Она боялась Глаши, боялась её чёрного, страстного взгляда, быть может, слегка наигранного; боялась тёмных подъездов, и поцелуев, и дерзких объятий, когда вдруг прижимаются всем телом, грудью, животом, бёдрами. Страх девственницы – это была брешь в крепостной стене, над которой развевался лесбийский флаг. Но вот что удивительно (писатель всё ещё стоит на крыльце): он вдруг понимает, что сам хотел бы обнять – кого же? Наташу? – о нет. Ту, другую, румяную и черноволосую, излучавшую чувственность, словно волны инфракрасного света.
Мы можем прожить много лет, не поняв своего чувства, давно угасшего, до тех пор, пока память, совершив круг, не вернётся к далёким временам, чтобы расставить шахматные фигуры так, как они стояли. Она, она, думал писатель, напоила нас отравой неутолённого вожделения. Любовь была закована в неписаный этикет, в плотный лифчик, в жёсткий, как панцирь, пояс с резинками для чулок.

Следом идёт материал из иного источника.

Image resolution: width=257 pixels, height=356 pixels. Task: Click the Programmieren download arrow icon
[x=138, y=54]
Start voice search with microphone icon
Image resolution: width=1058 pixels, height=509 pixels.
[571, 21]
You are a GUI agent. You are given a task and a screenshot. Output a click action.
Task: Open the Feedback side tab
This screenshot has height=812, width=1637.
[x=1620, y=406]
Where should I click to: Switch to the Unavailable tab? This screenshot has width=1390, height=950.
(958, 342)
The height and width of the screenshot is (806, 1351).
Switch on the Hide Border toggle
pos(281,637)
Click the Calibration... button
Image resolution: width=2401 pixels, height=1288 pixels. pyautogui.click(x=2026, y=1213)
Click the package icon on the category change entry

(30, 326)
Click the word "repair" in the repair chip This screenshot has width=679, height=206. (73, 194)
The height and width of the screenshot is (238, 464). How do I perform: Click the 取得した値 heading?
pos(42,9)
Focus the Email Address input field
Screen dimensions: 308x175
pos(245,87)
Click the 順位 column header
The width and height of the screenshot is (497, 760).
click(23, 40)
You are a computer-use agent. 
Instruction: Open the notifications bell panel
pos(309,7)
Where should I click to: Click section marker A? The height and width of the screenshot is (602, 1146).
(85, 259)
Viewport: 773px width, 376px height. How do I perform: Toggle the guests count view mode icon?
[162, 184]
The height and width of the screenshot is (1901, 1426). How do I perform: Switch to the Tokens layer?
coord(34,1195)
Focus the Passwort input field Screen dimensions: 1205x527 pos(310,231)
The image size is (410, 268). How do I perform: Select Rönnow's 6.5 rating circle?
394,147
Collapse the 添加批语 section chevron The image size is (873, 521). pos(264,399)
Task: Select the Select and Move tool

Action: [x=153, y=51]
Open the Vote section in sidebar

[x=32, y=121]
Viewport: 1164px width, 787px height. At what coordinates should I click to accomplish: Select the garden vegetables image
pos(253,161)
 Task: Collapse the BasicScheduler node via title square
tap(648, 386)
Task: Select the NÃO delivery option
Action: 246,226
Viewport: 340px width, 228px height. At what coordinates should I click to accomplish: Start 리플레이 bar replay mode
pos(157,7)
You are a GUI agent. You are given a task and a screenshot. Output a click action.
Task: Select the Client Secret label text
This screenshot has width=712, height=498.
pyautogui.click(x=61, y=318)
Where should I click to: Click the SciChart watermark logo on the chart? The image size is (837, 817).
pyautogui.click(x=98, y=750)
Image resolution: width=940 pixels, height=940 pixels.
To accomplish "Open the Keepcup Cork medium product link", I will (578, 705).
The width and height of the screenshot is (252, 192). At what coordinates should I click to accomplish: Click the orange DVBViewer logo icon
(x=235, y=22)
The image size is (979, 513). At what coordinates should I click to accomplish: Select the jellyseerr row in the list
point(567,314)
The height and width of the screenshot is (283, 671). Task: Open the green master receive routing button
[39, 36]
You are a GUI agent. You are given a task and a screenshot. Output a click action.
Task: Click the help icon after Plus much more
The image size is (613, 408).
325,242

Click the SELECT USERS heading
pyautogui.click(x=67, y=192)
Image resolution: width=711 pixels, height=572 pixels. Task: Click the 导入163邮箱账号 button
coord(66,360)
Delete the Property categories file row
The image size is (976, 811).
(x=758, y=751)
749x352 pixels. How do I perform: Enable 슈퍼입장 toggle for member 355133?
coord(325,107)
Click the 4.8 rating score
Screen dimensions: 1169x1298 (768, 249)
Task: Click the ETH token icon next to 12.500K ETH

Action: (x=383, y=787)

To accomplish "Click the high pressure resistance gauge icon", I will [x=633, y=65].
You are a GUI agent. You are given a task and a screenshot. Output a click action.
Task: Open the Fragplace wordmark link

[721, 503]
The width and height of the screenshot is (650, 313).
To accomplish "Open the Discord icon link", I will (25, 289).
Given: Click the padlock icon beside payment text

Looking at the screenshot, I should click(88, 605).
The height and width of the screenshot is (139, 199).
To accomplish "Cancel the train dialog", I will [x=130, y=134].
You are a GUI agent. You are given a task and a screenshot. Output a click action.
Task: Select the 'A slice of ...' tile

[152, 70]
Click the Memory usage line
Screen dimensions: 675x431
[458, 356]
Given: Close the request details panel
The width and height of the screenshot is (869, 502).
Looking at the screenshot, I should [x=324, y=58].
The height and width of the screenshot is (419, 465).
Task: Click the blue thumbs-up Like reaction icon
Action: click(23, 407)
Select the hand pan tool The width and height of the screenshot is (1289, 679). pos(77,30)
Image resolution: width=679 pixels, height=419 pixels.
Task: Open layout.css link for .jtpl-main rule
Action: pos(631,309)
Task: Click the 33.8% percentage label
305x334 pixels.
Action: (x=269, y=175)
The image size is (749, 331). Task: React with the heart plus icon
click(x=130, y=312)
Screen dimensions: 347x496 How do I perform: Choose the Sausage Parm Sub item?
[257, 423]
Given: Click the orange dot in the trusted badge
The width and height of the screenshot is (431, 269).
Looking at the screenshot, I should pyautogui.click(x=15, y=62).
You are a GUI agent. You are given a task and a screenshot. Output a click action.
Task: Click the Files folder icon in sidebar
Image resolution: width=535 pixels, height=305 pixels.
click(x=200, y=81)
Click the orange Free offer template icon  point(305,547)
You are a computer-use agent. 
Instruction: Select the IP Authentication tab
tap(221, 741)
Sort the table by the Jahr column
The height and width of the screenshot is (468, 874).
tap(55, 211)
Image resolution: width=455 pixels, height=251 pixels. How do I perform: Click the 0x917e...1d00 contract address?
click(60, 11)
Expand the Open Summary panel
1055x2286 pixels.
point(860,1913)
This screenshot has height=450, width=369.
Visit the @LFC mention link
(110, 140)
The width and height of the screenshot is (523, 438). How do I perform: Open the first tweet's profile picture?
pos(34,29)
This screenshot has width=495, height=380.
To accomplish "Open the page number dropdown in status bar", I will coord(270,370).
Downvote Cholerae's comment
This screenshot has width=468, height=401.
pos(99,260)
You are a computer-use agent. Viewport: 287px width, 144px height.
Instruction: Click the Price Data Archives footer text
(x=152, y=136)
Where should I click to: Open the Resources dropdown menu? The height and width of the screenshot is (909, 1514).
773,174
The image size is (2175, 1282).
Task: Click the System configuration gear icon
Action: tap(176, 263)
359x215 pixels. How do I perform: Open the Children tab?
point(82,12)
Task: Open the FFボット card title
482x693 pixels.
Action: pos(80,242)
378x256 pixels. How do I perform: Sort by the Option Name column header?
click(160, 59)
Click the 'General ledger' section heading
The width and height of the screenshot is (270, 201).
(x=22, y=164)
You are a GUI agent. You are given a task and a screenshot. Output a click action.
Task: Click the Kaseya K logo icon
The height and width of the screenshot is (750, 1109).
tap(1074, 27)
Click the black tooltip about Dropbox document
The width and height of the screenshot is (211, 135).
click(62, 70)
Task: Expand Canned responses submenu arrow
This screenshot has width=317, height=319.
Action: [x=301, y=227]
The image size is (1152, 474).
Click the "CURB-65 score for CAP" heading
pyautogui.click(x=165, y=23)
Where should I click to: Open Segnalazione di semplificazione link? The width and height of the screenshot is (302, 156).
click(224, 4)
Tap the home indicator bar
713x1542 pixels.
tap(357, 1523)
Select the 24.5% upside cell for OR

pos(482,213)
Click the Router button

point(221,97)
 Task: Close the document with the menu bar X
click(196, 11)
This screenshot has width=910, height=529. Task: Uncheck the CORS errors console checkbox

Вот кто был средоточием неразрешившегося романа втроём. Арест разрешил его. Вспомнилось, что Аглая носила фамилию матери; до революции это означало бы – внебрачный ребёнок, прочерк в графе “отец”. Теперь это означало, что отец “репрессирован”. Да, можно прожить много лет, прежде чем станет ясной коренная двусмысленность нашего существования: чёрная девушка была посланницей ада. Таков был метафизический смысл её явления. Земной же был тот, что необходим крючок, чтобы выудить жертву. Пропавший отец, вот кто этот крючок, не так уж трудно догадаться – отец, о котором старались не вспоминать и о котором напомнили, на который её подцепили. Прижали к стенке и предложили стучать.